__Text passage__.
-.-.-

Separate chat_completion stream and non-stream implementations

This is a pretty important requirement. The streaming response type is an AsyncGenerator while the non-stream one is a single object. So far this has worked _sometimes_ due to various pre-existing hacks (and in some cases, just failed.)
2025-12-09 03:19:20 +00:00 · 2024-10-08 10:52:16 -07:00 · 2024-10-08 10:52:16 -07:00 · 0c9eb3341c
commit 0c9eb3341c
parent f8752ab8dc
5 changed files with 346 additions and 287 deletions
--- a/llama_stack/providers/impls/meta_reference/inference/inference.py
+++ b/llama_stack/providers/impls/meta_reference/inference/inference.py
@ -46,9 +46,7 @@ class MetaReferenceInferenceImpl(Inference):
    async def shutdown(self) -> None:
        self.generator.stop()

-    # hm, when stream=False, we should not be doing SSE :/ which is what the
-    # top-level server is going to do. make the typing more specific here
-    async def chat_completion(
+    def chat_completion(
        self,
        model: str,
        messages: List[Message],
@ -59,6 +57,9 @@ class MetaReferenceInferenceImpl(Inference):
        stream: Optional[bool] = False,
        logprobs: Optional[LogProbConfig] = None,
    ) -> AsyncGenerator:
+        if logprobs:
+            assert logprobs.top_k == 1, f"Unexpected top_k={logprobs.top_k}"
+
        # wrapper request to make it easier to pass around (internal only, not exposed to API)
        request = ChatCompletionRequest(
            model=model,
@ -71,7 +72,6 @@ class MetaReferenceInferenceImpl(Inference):
            logprobs=logprobs,
        )

-.-.-

__Required actions__.
**A)** Which parameters of chat_completion appear in the chat_completion commit diff above? List every one of them.
**B)** Resume the chat_completion commit diff from the point where it stops.

__Collected data__.
-.-.-

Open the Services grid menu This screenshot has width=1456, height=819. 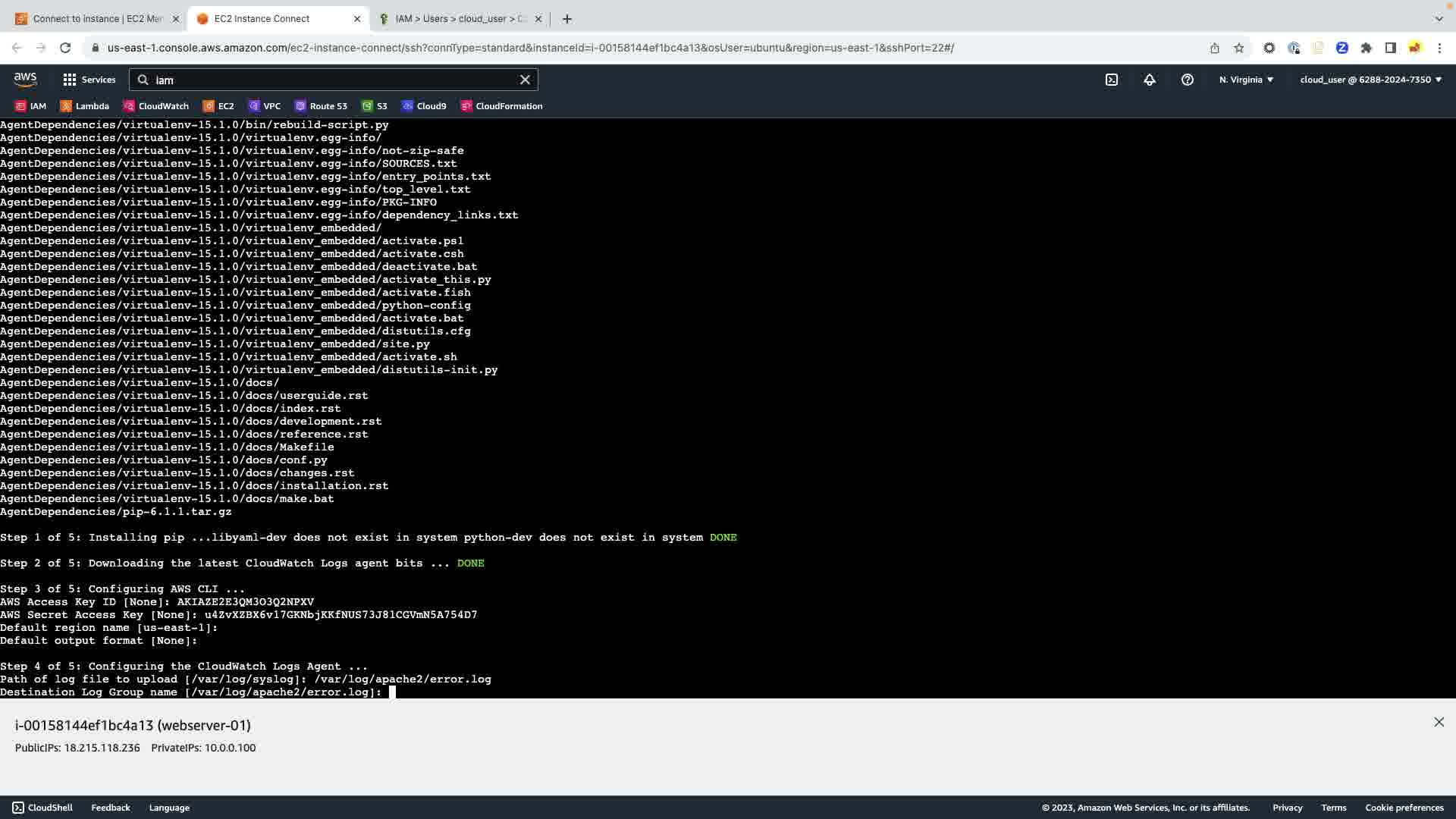89,80

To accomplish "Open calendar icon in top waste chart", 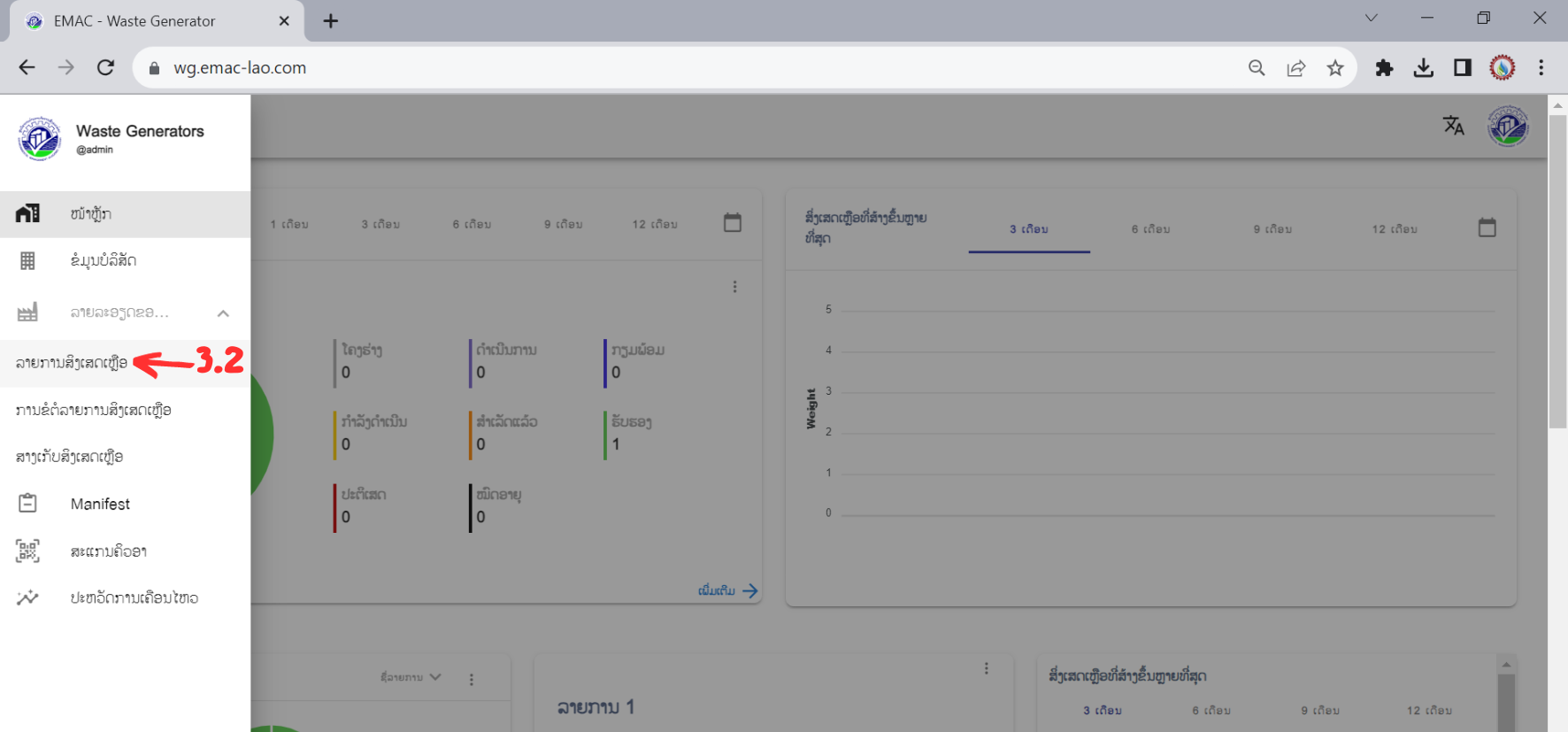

-.-.-

__Outputs by task__.
**A)** self, model, messages, stream, logprobs

**B)**
-        messages = augment_messages_for_tools(request)
        model = resolve_model(request.model)
        if model is None:
            raise RuntimeError(
@ -87,138 +87,163 @@ class MetaReferenceInferenceImpl(Inference):

        async with SEMAPHORE:
            if request.stream:
-                yield ChatCompletionResponseStreamChunk(
-                    event=ChatCompletionResponseEvent(
-                        event_type=ChatCompletionResponseEventType.start,
-                        delta="",
+                return self._stream_chat_completion(request)
+            else:
+                return self._nonstream_chat_completion(request)
+
+    async def _nonstream_chat_completion(
+        self, request: ChatCompletionRequest
+    ) -> ChatCompletionResponse:
+        messages = augment_messages_for_tools(request)
+
+        tokens = []
+        logprobs = []
+        stop_reason = None
+
+        for token_result in self.generator.chat_completion(
+            messages=messages,
+            temperature=request.sampling_params.temperature,
+            top_p=request.sampling_params.top_p,
+            max_gen_len=request.sampling_params.max_tokens,
+            logprobs=request.logprobs,
+            tool_prompt_format=request.tool_prompt_format,
+        ):
+            tokens.append(token_result.token)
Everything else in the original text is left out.